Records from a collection
= = = = =
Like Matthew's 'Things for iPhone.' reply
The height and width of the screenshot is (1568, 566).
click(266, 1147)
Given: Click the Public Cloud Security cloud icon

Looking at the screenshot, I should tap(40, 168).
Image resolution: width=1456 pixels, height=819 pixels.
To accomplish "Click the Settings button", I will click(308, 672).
= = = = =
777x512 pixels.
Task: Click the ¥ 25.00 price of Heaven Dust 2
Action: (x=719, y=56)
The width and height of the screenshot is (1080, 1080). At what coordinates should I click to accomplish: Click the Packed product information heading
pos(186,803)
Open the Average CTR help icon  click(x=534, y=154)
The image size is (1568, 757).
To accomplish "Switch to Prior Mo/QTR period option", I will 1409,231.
= = = = =
* [Your goal]: Take the stretch of lines above from the one containing "Like Matthew's 'Things for iPhone.' reply" through the one containing "Image resolution: width=1456" and repeat it exactly, adding no other line.

* [Your solution]:
Like Matthew's 'Things for iPhone.' reply
The height and width of the screenshot is (1568, 566).
click(266, 1147)
Given: Click the Public Cloud Security cloud icon

Looking at the screenshot, I should tap(40, 168).
Image resolution: width=1456 pixels, height=819 pixels.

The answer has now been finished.